### WHAT THE EXERCISE ASKS
What you give back should be exactly the opening lines of the data, ending with the line that contains "Select the EURO STOXX TMI Media label" and including it.

### Stored items
○ ○ ○ ○ ○

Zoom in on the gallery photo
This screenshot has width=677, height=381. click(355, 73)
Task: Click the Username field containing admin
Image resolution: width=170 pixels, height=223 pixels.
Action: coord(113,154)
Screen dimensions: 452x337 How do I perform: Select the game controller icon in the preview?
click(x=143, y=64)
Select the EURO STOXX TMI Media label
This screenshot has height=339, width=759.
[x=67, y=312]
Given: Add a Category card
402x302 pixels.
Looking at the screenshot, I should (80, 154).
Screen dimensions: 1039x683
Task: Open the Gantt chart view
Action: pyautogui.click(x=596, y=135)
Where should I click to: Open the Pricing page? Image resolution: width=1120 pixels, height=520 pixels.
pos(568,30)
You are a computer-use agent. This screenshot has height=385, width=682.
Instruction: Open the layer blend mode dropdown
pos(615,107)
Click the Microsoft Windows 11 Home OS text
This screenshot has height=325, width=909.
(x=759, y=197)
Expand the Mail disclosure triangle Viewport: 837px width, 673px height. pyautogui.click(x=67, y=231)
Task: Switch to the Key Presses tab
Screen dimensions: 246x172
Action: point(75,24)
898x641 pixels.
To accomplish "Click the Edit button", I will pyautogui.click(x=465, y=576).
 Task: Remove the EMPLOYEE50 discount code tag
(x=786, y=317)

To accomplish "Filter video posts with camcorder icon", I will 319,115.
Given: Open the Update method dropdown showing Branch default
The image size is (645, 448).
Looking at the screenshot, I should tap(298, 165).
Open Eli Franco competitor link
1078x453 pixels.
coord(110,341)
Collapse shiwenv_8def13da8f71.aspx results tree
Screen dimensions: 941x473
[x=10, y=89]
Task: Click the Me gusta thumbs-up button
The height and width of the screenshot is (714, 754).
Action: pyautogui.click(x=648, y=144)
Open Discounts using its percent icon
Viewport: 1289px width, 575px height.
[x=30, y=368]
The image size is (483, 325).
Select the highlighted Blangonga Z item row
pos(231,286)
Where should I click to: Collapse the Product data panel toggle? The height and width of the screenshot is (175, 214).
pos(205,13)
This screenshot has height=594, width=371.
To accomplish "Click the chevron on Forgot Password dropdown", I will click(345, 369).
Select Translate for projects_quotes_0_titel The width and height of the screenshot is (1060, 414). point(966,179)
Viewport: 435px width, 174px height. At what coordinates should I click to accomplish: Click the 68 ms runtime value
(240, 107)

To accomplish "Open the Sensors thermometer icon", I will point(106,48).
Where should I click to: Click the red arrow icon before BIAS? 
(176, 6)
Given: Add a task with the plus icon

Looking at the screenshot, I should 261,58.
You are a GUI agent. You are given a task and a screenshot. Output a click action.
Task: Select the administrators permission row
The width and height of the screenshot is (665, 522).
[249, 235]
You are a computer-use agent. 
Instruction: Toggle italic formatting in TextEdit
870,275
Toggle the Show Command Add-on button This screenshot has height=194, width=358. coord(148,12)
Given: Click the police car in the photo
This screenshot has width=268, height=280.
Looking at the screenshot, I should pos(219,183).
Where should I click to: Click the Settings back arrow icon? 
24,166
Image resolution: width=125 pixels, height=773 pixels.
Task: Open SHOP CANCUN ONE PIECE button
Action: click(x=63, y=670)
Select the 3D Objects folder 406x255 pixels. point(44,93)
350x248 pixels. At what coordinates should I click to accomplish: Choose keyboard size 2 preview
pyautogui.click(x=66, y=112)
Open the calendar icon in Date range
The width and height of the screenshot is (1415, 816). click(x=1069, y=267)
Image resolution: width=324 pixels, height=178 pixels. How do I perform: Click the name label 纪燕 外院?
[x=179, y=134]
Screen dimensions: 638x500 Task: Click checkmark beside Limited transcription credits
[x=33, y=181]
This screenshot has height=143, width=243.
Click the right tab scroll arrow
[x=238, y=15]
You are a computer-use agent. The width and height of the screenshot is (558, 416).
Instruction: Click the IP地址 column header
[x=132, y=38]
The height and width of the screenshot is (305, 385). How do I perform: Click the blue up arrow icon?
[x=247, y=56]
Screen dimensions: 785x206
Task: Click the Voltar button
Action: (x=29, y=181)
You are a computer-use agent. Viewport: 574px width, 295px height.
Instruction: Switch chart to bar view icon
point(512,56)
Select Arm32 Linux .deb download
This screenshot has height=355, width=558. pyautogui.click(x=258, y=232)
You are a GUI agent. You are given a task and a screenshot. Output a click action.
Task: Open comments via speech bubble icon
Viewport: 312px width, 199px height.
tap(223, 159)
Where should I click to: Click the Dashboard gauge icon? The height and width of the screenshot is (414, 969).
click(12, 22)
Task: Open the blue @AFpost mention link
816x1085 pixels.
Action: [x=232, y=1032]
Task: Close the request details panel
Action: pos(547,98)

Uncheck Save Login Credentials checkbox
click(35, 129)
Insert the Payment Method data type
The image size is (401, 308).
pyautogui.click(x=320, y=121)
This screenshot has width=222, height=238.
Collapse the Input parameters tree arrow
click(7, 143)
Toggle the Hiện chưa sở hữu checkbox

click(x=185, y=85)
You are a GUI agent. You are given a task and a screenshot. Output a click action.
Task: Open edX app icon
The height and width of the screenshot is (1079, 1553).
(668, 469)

○ ○ ○ ○ ○

### SOLUTION FOR THIS TASK
Zoom in on the gallery photo
This screenshot has width=677, height=381. click(355, 73)
Task: Click the Username field containing admin
Image resolution: width=170 pixels, height=223 pixels.
Action: coord(113,154)
Screen dimensions: 452x337 How do I perform: Select the game controller icon in the preview?
click(x=143, y=64)
Select the EURO STOXX TMI Media label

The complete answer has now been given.